Ignorant conspiracies

After the murders in Paris this month, it did not take long for the forces of conspiracy to switch into high gear.

Among those in the anti-Israel movement were people who suggested that the murders had been perpetrated by Israeli agents and that it was a frame up to besmirch Muslims. Greta Berlin, a leader in the Free Gaza movement and one of the most prominent anti-Israel campaigners, posted a statement on her Facebook page shortly after the murders at the French satirical magazine: “Mossad just hit the Paris offices of Charlie Hebdo in a clumsy false flag designed to damage the accord between Palestine and France…. Here’s hoping the French police will be able to tell a well-executed hit by a well-trained Israeli intelligence service and not assume the Muslims would be likely to attack France when France is their friend. Israel did tell France there would be grave consequences if they voted with Palestine. A four-year-old could see who is responsible for this terrible attack.”

Such comments should exclude people like this from legitimate dialogue on the issues, yet the world continues to grant them impunity to spread their theories. And, as perverse and disturbing as the conspiracies from such anti-Israel activists are, there are more absurd and apparently common views expressed on the street in the Paris suburbs where large populations of immigrants from Muslim countries live in economic stagnation. It took an American reporter no time at all to find more fantastical theories; for example, that the attacks were carried out by magical, shape-shifting Jews who morphed themselves into figures resembling Arab terrorists and perpetrated the evil acts.

As extraordinarily outlandish as the latter allegation is, it is no more removed from reality than the former.

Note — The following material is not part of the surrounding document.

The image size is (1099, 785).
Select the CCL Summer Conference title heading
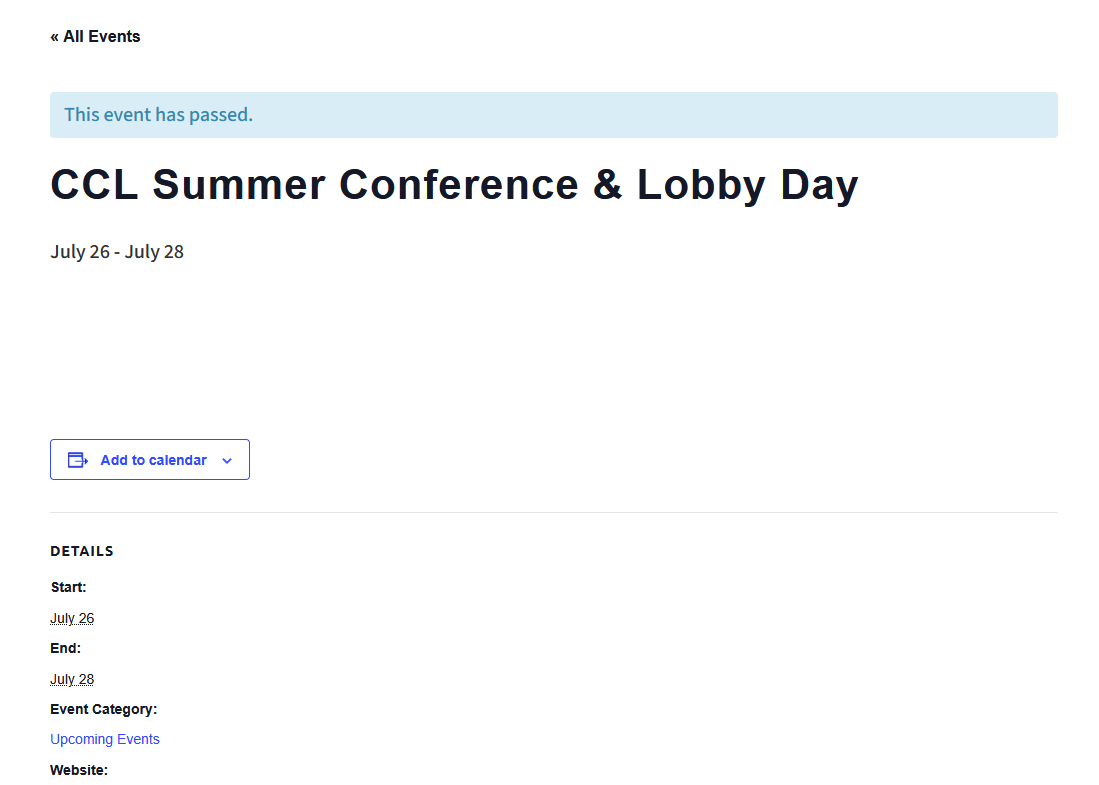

And both represent a somewhat alarming reality in contemporary discourse. There are conspiracy theories with some traction that say “the Jews” invented ISIS, perpetrated the 9/11 attacks and are in cahoots with the Freemasons to control the media and levers of power. Moowahahaha.

We should be cognizant that these ideas exist and pay attention to the impact they may play in the global dialogue about Israel (and anything else involving Jews). And, we should be vigilant and thankful for the organizations that monitor and condemn these notions. At the same time, we need to maintain perspective. While these ideas may seem widespread, they are generally (though not always) held by the ignorant, the ill-informed and the undereducated. Notably, these ideas seem most prominent in places where democracy has not been permitted to flourish, and autocrats will – and do – exploit these sorts of things for their purposes. Most of the people who carry these poisonous thoughts, however, cannot even exert their influence at the ballot box.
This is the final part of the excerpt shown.